INFORMATION SUPPLIED:

▬▬▬▬▬▬▬▬▬▬

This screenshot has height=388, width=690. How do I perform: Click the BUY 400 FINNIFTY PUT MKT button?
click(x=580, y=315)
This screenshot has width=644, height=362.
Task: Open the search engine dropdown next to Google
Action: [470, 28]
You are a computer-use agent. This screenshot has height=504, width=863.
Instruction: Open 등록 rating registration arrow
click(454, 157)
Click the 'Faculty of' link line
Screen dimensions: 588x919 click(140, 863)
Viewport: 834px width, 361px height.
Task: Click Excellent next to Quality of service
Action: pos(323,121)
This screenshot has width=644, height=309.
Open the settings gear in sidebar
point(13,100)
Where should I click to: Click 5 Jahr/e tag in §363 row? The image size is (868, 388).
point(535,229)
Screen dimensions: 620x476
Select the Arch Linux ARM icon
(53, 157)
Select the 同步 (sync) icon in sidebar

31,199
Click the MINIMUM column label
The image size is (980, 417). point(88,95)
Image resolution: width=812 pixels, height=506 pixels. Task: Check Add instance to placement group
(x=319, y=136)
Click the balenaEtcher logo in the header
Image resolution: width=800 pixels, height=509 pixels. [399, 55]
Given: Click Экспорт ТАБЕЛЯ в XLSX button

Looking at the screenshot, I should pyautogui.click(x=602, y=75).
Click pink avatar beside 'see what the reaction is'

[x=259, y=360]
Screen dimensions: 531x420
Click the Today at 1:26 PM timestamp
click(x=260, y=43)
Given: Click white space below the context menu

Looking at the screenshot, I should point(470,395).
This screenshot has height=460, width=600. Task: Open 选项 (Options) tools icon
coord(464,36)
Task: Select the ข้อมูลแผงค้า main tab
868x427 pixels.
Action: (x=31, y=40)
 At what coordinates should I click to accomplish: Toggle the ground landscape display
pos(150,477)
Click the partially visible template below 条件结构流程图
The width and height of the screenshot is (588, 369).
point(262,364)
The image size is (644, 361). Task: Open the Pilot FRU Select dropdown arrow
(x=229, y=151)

▬▬▬▬▬▬▬▬▬▬

WORK ORDER: Please reproduce the records above in their entirety, exactly as given.

TASK SOLUTION:
This screenshot has height=388, width=690. How do I perform: Click the BUY 400 FINNIFTY PUT MKT button?
click(x=580, y=315)
This screenshot has width=644, height=362.
Task: Open the search engine dropdown next to Google
Action: [470, 28]
You are a computer-use agent. This screenshot has height=504, width=863.
Instruction: Open 등록 rating registration arrow
click(454, 157)
Click the 'Faculty of' link line
Screen dimensions: 588x919 click(140, 863)
Viewport: 834px width, 361px height.
Task: Click Excellent next to Quality of service
Action: pos(323,121)
This screenshot has width=644, height=309.
Open the settings gear in sidebar
point(13,100)
Where should I click to: Click 5 Jahr/e tag in §363 row? The image size is (868, 388).
point(535,229)
Screen dimensions: 620x476
Select the Arch Linux ARM icon
(53, 157)
Select the 同步 (sync) icon in sidebar

31,199
Click the MINIMUM column label
The image size is (980, 417). point(88,95)
Image resolution: width=812 pixels, height=506 pixels. Task: Check Add instance to placement group
(x=319, y=136)
Click the balenaEtcher logo in the header
Image resolution: width=800 pixels, height=509 pixels. [399, 55]
Given: Click Экспорт ТАБЕЛЯ в XLSX button

Looking at the screenshot, I should pyautogui.click(x=602, y=75).
Click pink avatar beside 'see what the reaction is'

[x=259, y=360]
Screen dimensions: 531x420
Click the Today at 1:26 PM timestamp
click(x=260, y=43)
Given: Click white space below the context menu

Looking at the screenshot, I should point(470,395).
This screenshot has height=460, width=600. Task: Open 选项 (Options) tools icon
coord(464,36)
Task: Select the ข้อมูลแผงค้า main tab
868x427 pixels.
Action: (x=31, y=40)
 At what coordinates should I click to accomplish: Toggle the ground landscape display
pos(150,477)
Click the partially visible template below 条件结构流程图
The width and height of the screenshot is (588, 369).
point(262,364)
The image size is (644, 361). Task: Open the Pilot FRU Select dropdown arrow
(x=229, y=151)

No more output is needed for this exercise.